Umberto Eco alumbró la teoría de la cosificación, o la pulió, no tengo ahora bibliografía a mano. Se trata de rebajar a cosa o a polvo o a nada, como diría el poeta, la ideología, el pensamiento político, la razón incluso. El fútbol fue inventado por algún lord inglés metido en faldas que vio en este deporte noble de patadas y masas enfervorecidas por la victoria de los suyos un método fácil y contundente para que el pueblo llano, el votante de calle, no anduviese en exceso pendiente de sus cogitaciones. Bajo la bandera de las ideologías fracasadas ( la derecha qué es, la izquierda ya no es nada ) los partidos políticos del hoy en día hacen, más que política y gestión de lo público, literatura y fórums de mesa camilla. La prosa del gobernante la desmembra luego el columnista inspirado y la convierte en zafia morralla de charlatán de feria. Luego llega otro columnista de inspiración todavía más profunda y acalla las trompetas de Jericó de quien antes se ganó la atención del pueblo. Y siempre hay una pistola más rápida.
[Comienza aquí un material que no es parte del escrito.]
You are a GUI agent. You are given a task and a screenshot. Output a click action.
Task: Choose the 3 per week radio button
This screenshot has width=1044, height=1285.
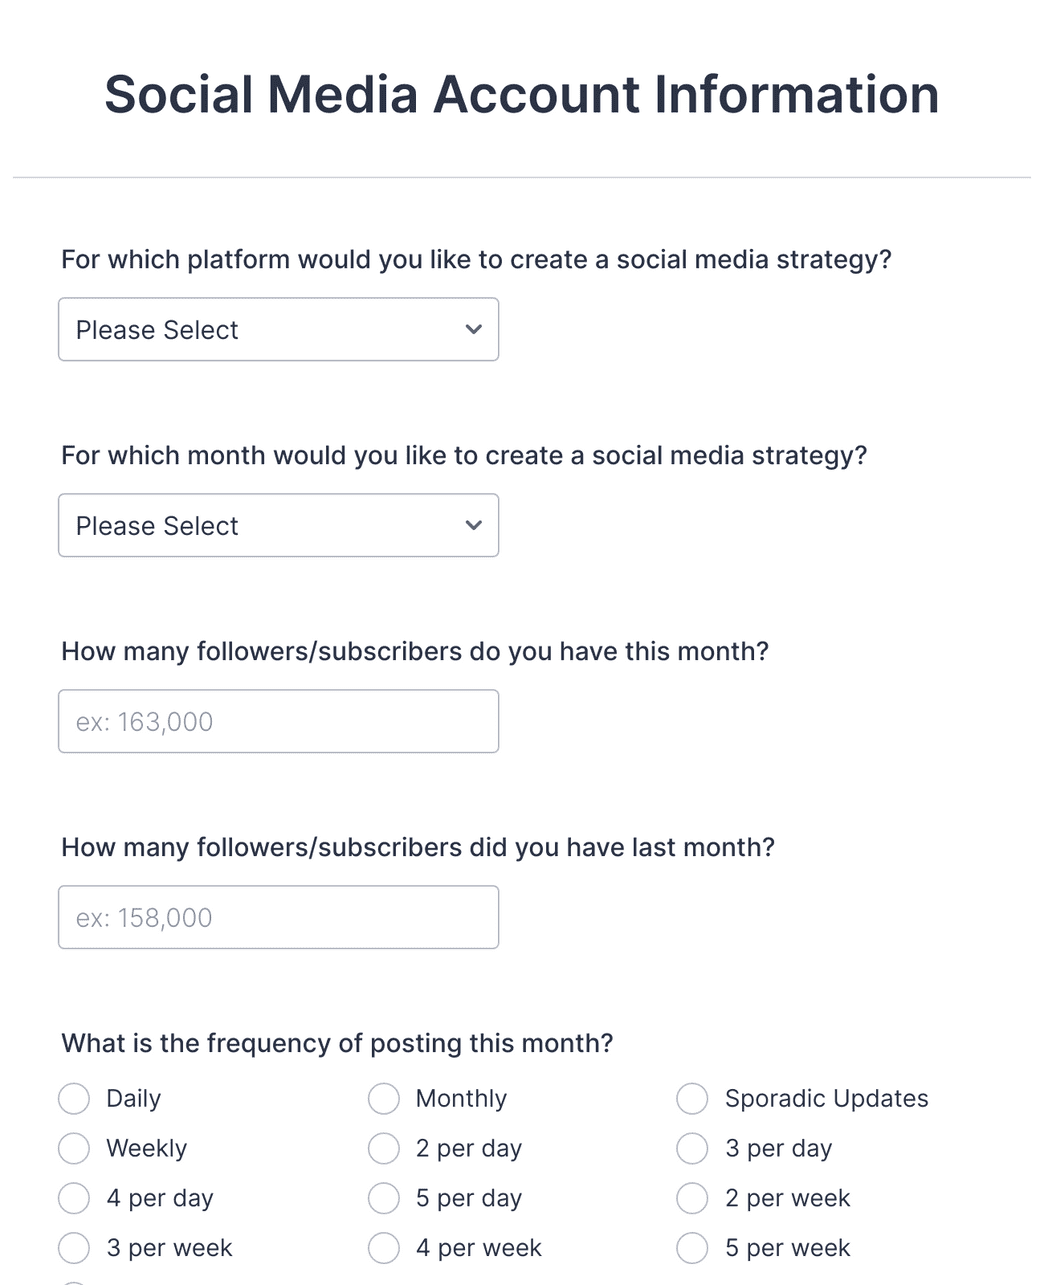coord(74,1248)
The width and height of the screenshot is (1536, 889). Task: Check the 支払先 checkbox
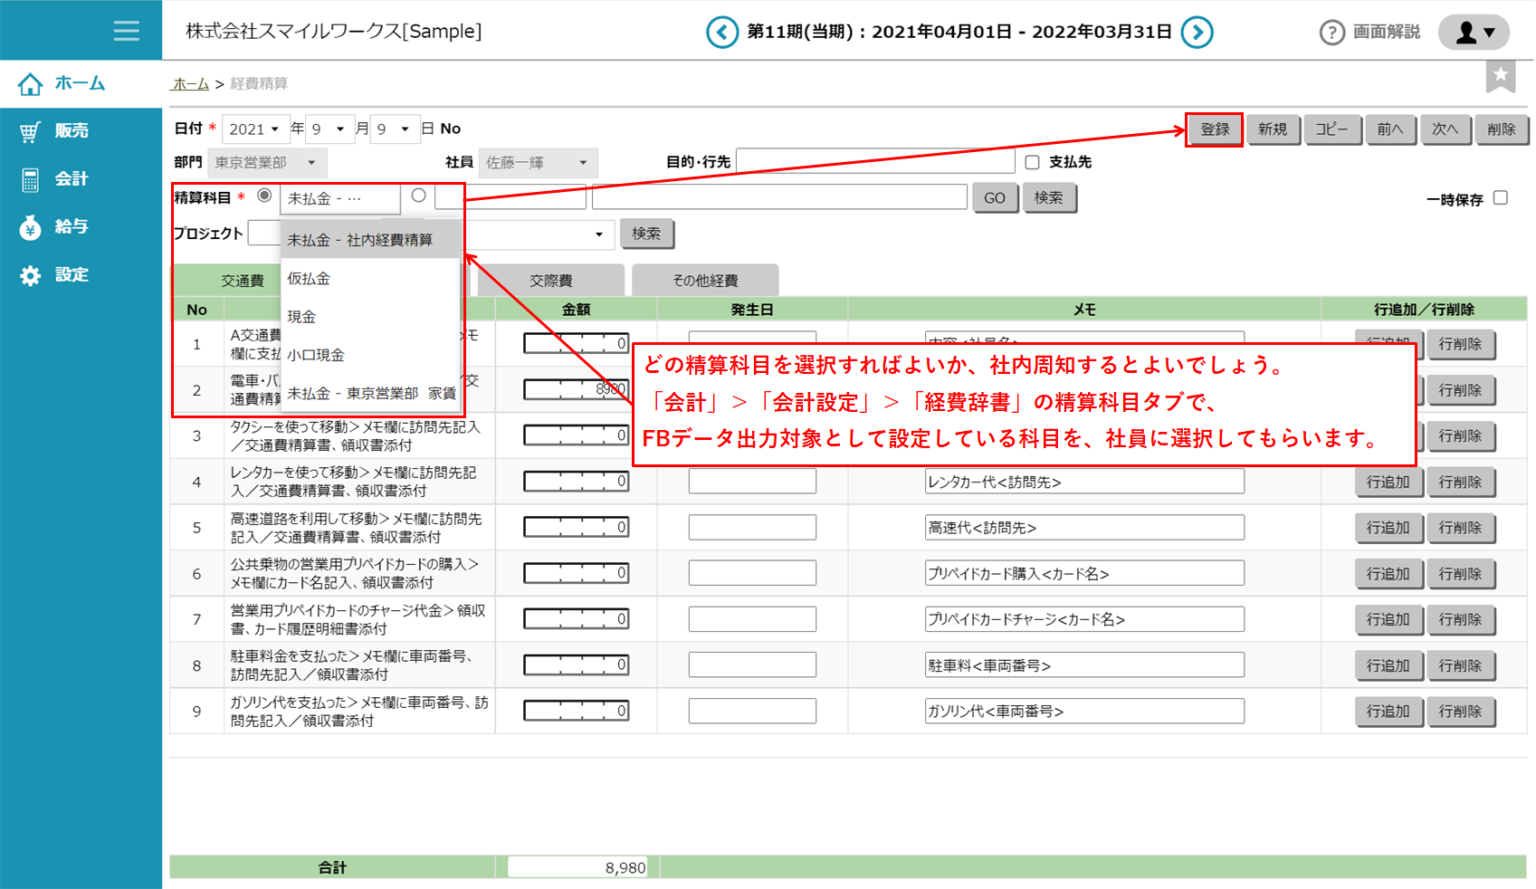[1032, 161]
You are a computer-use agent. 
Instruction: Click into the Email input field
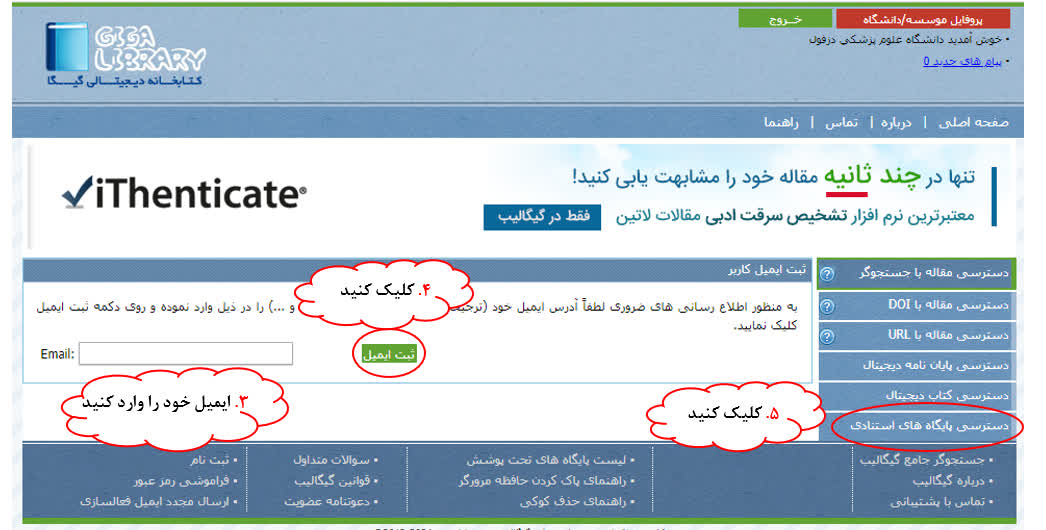click(185, 354)
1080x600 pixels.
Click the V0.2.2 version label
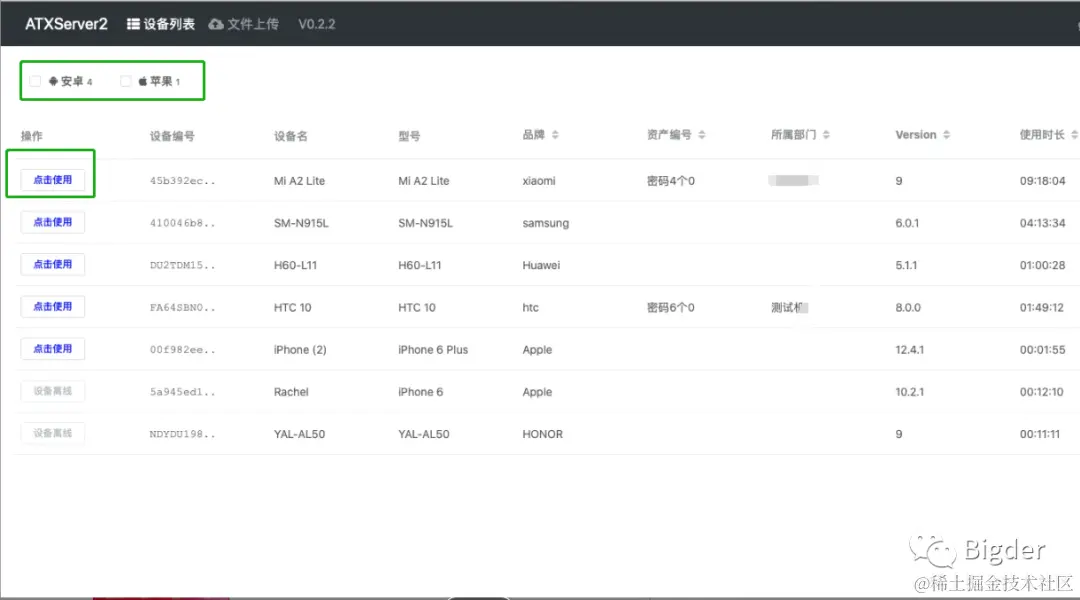(316, 23)
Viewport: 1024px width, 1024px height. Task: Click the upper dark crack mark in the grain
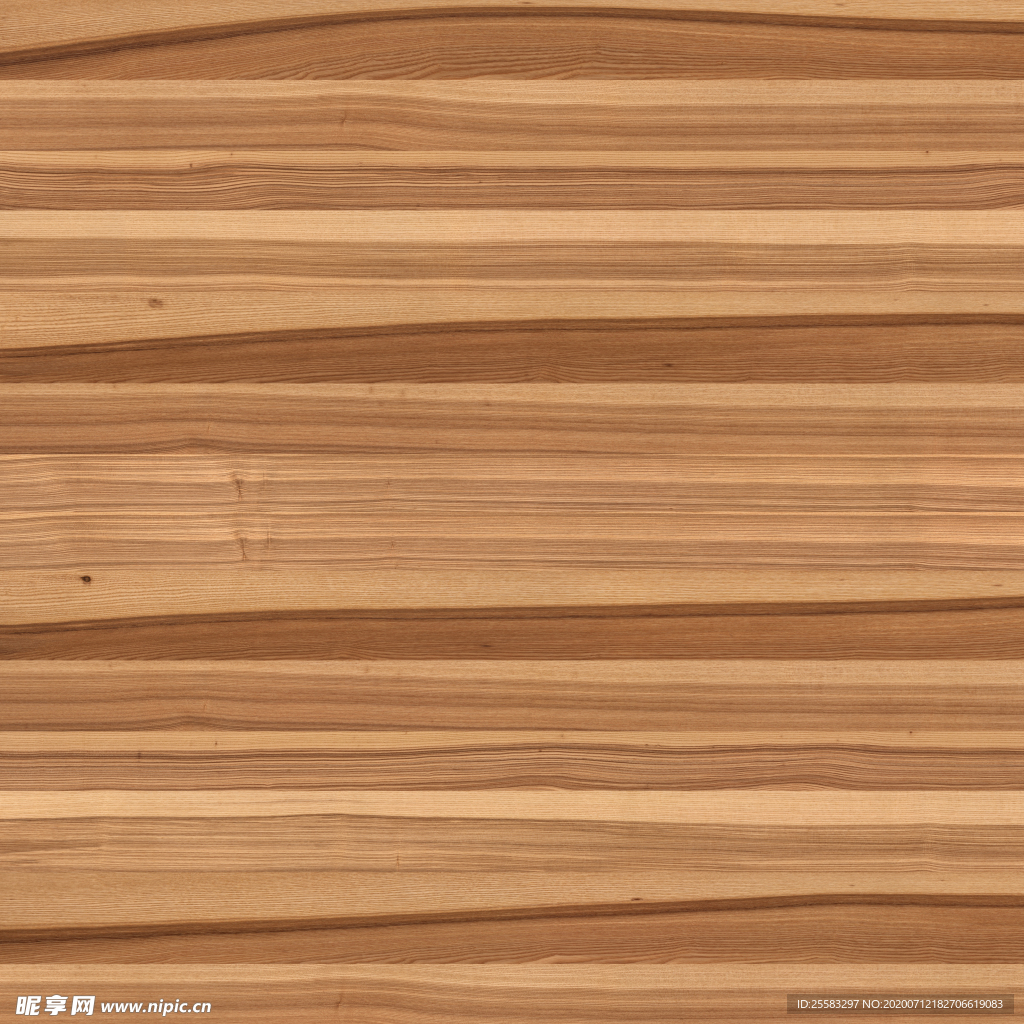238,487
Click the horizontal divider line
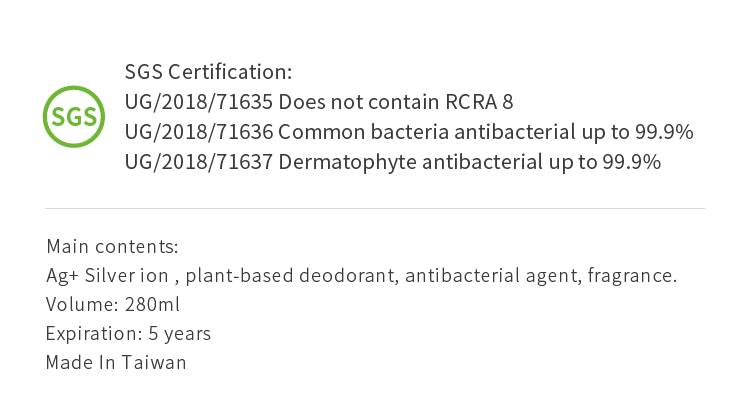This screenshot has width=750, height=406. tap(375, 208)
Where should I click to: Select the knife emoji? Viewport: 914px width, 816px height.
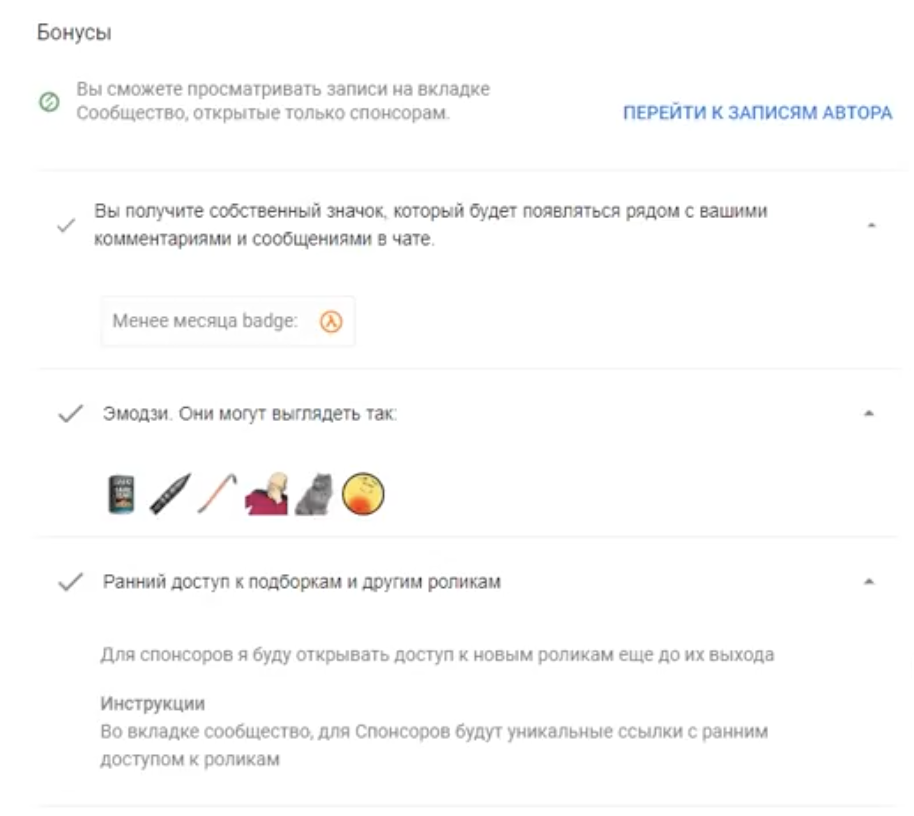(x=170, y=494)
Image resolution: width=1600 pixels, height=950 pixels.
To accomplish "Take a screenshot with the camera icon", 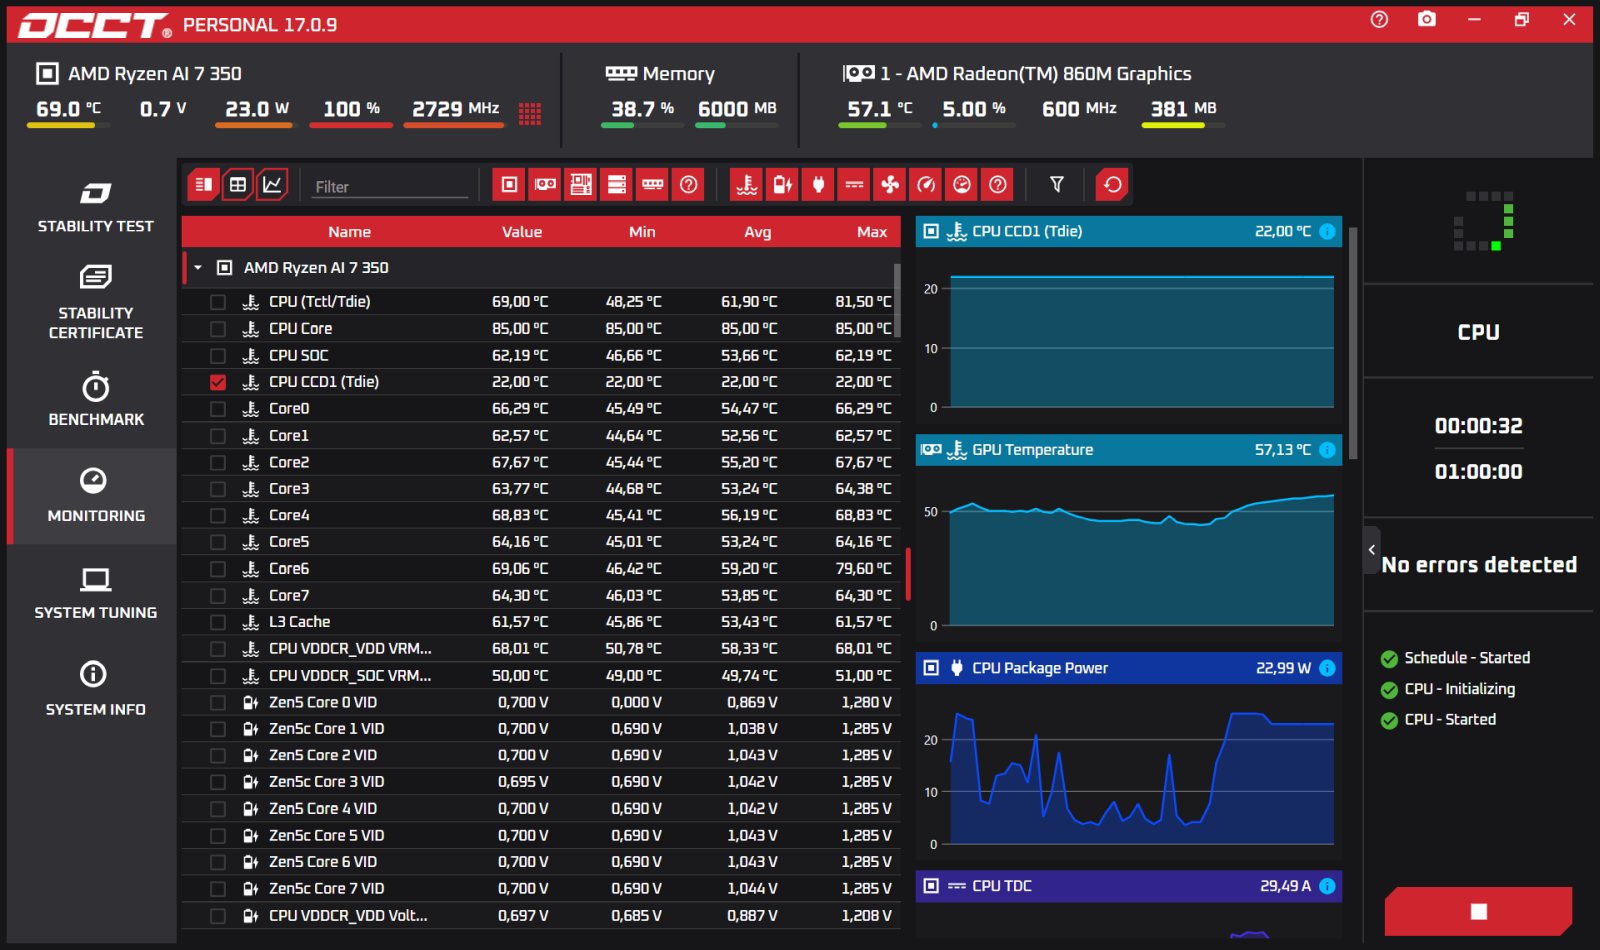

Esto ya nos lo enseñó el cine. La vida imita siempre los viejos westerns. John Wayne tiene escaño en el parlamento.
Mándalos al infierno, dice la fotografía que ilustra la entrada. Clint Eastwood es la oposición. El juez de la horca da con la maza en el tapete para que sus ilustrísimas no acudan al insulto y permitan que unos hablen y otros, aunque indignados, encabronados y en eterna estado de mala leche, escuchen. Los indios. ¿Dónde están los indios ?

5 comentarios:

Olga Bernad dijo...

No hay. O están ocupados.

Miguel Cobo dijo...
Este comentario ha sido eliminado por el autor.
Miguel Cobo dijo...

Los indios están en la reserva. Aunque de vez en cuando se perciben tambores lejanos y se vislumbran señales de humo. Ausculto a veces el borde de los raíles del caballo de hierro, a ver si siento el esperanzado galopar...¡Un momento!...Noto algo...¡Noooooooooooo!: ¡El séptimo de caballería!

Ramón Besonías dijo...

Los indios, en la reserva, son el pueblo (soberano), expulsado de tierras fértiles, obligado a doblegarse al interés del ferrocarril.

A mí también me pasa, amigo Emilio, que en ocasiones percibo la vida política como un teatro bufo, grotesco.

Pero me resisto a entregarme del todo a un nihilismo escéptico en esta materia. Si acabamos claudicando ante la política, la política actuará a nuestro pesar. Mal que nos pese, este teatro de la vida debe actuar de mediador ante el frío mercado que nos devora. No hay que olvidar que el único intermediario, el menos malo, es la política en democracia. Rendirnos a creer que el mundo es una película determinista nos convierte de inmediato en pasivos espectadores de su guión, sin redención posible.

No quiero, amigo Emilio, desistir. Quiero creer.

EMILIO CALVO DE MORA dijo...

No hay, creo. Olga. Busquen indios.

Siempre afinado, Miguel. Estás en sintonía, eso me gusta. Tambores lejanos, no sé. Violínes de pánico, a lo mejor. Tipo Bernard Hermann cuando se abre la cortina y la mujer desnuda escucha el sonido del cuchillo fileteando el aire. John Ford no va a venir esta noche. Ni en esta legislatura, jeje.


Es una pena lo del teatro bufo y grotesco. Deberíamos colaborar, entusiasmarnos, sentirnos cómplices de lo político, pero se empeñan, obstinan, obcecan, emperrar, empestiñan en apartarnos, en retirarnos, en ponernos en el bando contrario, en decirnos: eh, oiga, quítese, esto no es cosa suya, es nuestro. Durante cuatro años, de ellos. No sé. Se cansa uno. Pero no quiero convertirme en un apático político. No: eso es malo en el fondo, Ramón. Un abrazo, amigo.